The king's daughters' baptisms also marked their deaths. According to Herity, "The story goes on to tell how they were baptised by Patrick, received the Eucharist and then died. When the days of mourning came to an end, they were buried by the well of Clebach within a circular fosse like a ferta (L. tumulus), in the manner of those made by the Irish and the Heathens. The story ends: 'and in that place he made an earthen church' (ecclesiam terrenum)."

29Eogan, 119.
Here is the authors' argument for positioning the Paschal Fire event at Brú na Bóinn rather than the Hill of Slane:
"Slane is not specifically mentioned in the early lives of the saint, although it appears that on his return to Ireland Patrick landed on the east coast. Muirchu, in his Life of the saint, states that the landing place was Inver Colpa, the mouth of the Boyne, and that from there he moved inland and in the evening arrived at the 'burial place of the men of Fiacc' where he and his companions pitched their tents and celebrated Easter (Bieler 1979, 85). Could this have been Brugh na Boinne? It is, indeed, possible because of the reference to a burial place and also from the political point of view. There is no archaeological or historical evidence that the Hill of Slane was then an important site, but there is evidence, as already mentioned, that Brugh na Boinne was. One could then speculate that it was at Brugh na Boinne, not the Hill of Slane, that St Patrick celebrated his first missionary Easter in Ireland. Amongst the sites in Brugh na Boinne, Knowth has the best proven evidence for settlement, possibly as the home of a prominent family. As is known from historical and anthropological sources, it was usual for a missionary to approach a local chieftain and, if such existed, Knowth is the best candidate as the site of his residence. It is likely that Slane only came to prominence as a result of the establishment of Christianity, as a counterbalance to pagan Brugh na Boinne, as an attempt to minimise its importance, even to replace it, or at least to provide a Christian alternative to paganism. This could have led to the decline of Knowth and a corresponding growth in the importance of Slane which became not only an ecclesiastical site-St Patrick appointed Erc as first bishop-but likely a political one also."

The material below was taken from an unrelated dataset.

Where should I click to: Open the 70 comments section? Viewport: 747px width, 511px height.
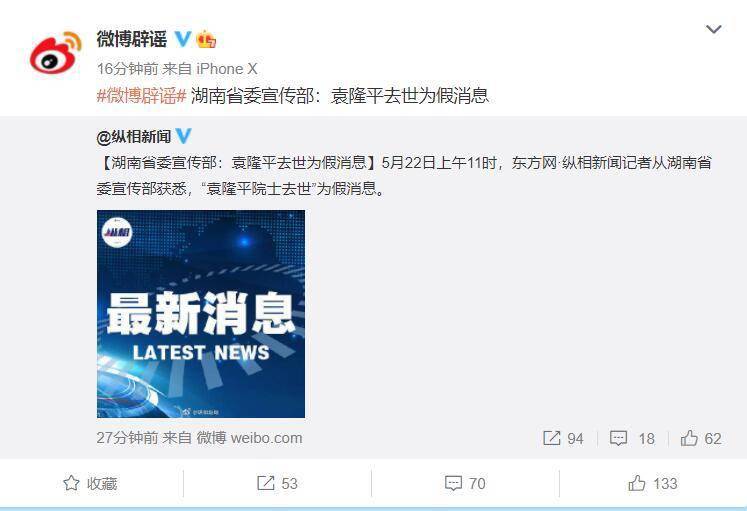click(x=465, y=484)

The Heritage Guide to the Hill of Slane seems to come to a similar conclusion: "Cathy Swift has shown that the antiquarian James Ware linked Fertae Fer Feic with the hilltop, although sources suggest that this place may have been elsewhere along the Boyne Valley. Swift stresses, however, that early medieval mounds, churches and forts were often connected with legal centres. The Hill of Slane contains both an enclosed mound and an important church site documented as an important legal centre from the eighth century AD, with links to French monastic sites. Therefore, while Slane is unlikely to have been the site of the legendary paschal fire, it has important links to the Patrician story." ( Seaver, Matthew and Conor Brady. Heritage Guide 55: Hill of Slane. Dublin: Archaeology Ireland, 2011.)

30Bethell, D.L.T. “The Originality of the Early Irish Church.” The Journal of the Royal Society of Antiquaries of Ireland, Vol. 111 (1981): 43.